** INPUT RECORDS follows **
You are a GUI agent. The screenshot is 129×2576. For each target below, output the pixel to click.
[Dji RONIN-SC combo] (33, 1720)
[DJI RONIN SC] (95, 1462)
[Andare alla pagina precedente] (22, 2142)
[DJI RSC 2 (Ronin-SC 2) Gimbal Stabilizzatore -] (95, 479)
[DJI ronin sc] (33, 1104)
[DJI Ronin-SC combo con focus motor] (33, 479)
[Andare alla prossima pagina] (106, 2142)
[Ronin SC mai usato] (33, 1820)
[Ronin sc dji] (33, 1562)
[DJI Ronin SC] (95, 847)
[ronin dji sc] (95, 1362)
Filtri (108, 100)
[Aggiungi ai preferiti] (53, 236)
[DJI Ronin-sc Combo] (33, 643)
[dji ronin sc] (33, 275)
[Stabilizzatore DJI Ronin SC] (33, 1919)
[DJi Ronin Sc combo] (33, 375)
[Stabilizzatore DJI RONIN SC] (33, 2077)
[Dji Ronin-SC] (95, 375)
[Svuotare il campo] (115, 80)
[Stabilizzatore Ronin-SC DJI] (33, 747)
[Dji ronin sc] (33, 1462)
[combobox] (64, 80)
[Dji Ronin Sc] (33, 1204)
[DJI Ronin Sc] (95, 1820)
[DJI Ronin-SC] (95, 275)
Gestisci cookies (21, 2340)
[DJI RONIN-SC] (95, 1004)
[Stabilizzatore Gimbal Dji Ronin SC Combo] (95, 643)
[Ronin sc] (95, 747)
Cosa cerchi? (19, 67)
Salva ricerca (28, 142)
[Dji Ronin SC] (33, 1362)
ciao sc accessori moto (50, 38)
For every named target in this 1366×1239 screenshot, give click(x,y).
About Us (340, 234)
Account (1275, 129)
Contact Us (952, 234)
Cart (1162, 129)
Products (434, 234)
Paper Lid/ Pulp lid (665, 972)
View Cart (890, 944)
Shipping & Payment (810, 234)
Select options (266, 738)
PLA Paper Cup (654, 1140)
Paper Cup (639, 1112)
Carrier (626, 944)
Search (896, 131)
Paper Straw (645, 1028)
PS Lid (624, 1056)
** End of INPUT RECORDS **
--- YOUR ASSIGNMENT ---
Your task is to output the full set of records exactly as presented.

--- RESPONSE ---
You are a GUI agent. The screenshot is 129×2576. For each target below, output the pixel to click.
[Dji RONIN-SC combo] (33, 1720)
[DJI RONIN SC] (95, 1462)
[Andare alla pagina precedente] (22, 2142)
[DJI RSC 2 (Ronin-SC 2) Gimbal Stabilizzatore -] (95, 479)
[DJI ronin sc] (33, 1104)
[DJI Ronin-SC combo con focus motor] (33, 479)
[Andare alla prossima pagina] (106, 2142)
[Ronin SC mai usato] (33, 1820)
[Ronin sc dji] (33, 1562)
[DJI Ronin SC] (95, 847)
[ronin dji sc] (95, 1362)
Filtri (108, 100)
[Aggiungi ai preferiti] (53, 236)
[DJI Ronin-sc Combo] (33, 643)
[dji ronin sc] (33, 275)
[Stabilizzatore DJI Ronin SC] (33, 1919)
[DJi Ronin Sc combo] (33, 375)
[Stabilizzatore DJI RONIN SC] (33, 2077)
[Dji Ronin-SC] (95, 375)
[Svuotare il campo] (115, 80)
[Stabilizzatore Ronin-SC DJI] (33, 747)
[Dji ronin sc] (33, 1462)
[combobox] (64, 80)
[Dji Ronin Sc] (33, 1204)
[DJI Ronin Sc] (95, 1820)
[DJI Ronin-SC] (95, 275)
Gestisci cookies (21, 2340)
[DJI RONIN-SC] (95, 1004)
[Stabilizzatore Gimbal Dji Ronin SC Combo] (95, 643)
[Ronin sc] (95, 747)
Cosa cerchi? (19, 67)
Salva ricerca (28, 142)
[Dji Ronin SC] (33, 1362)
ciao sc accessori moto (50, 38)
For every named target in this 1366×1239 screenshot, give click(x,y).
About Us (340, 234)
Account (1275, 129)
Contact Us (952, 234)
Cart (1162, 129)
Products (434, 234)
Paper Lid/ Pulp lid (665, 972)
View Cart (890, 944)
Shipping & Payment (810, 234)
Select options (266, 738)
PLA Paper Cup (654, 1140)
Paper Cup (639, 1112)
Carrier (626, 944)
Search (896, 131)
Paper Straw (645, 1028)
PS Lid (624, 1056)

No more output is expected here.